**Task details:**
Give the data between the line holding "for 112 (win11)" and the line holding "click(150, 402)", inclusive, as a Markdown table with columns Row and Line, one row per non-blank line.
=======
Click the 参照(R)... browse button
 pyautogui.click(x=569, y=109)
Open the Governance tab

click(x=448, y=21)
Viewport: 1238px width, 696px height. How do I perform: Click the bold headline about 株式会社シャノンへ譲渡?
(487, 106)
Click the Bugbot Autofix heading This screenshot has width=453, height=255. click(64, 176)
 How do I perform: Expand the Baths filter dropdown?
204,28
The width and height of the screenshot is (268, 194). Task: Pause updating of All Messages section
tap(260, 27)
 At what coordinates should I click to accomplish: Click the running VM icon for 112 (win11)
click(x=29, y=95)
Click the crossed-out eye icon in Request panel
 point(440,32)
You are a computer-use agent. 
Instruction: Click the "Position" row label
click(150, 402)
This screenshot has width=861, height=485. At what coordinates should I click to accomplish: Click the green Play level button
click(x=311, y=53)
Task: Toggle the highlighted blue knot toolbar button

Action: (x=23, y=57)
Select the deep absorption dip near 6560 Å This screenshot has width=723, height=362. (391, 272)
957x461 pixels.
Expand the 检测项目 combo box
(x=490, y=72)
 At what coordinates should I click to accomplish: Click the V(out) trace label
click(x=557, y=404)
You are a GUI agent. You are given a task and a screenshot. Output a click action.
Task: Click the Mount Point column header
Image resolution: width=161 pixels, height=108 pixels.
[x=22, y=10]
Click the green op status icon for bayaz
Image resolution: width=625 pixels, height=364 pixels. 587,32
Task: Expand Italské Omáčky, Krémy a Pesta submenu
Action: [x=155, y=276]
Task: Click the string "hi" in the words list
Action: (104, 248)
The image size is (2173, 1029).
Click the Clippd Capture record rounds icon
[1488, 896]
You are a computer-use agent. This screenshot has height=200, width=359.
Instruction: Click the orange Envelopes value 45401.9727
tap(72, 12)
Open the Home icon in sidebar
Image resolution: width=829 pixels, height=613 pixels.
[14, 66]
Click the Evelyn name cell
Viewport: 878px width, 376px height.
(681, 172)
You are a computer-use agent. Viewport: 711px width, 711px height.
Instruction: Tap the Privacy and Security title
=======
**Response to the task:**
| Row | Line |
|---|---|
| 1 |  At what coordinates should I click to accomplish: Click the running VM icon for 112 (win11) |
| 2 | click(x=29, y=95) |
| 3 | Click the crossed-out eye icon in Request panel |
| 4 |  point(440,32) |
| 5 | You are a computer-use agent.  |
| 6 | Instruction: Click the "Position" row label |
| 7 | click(150, 402) |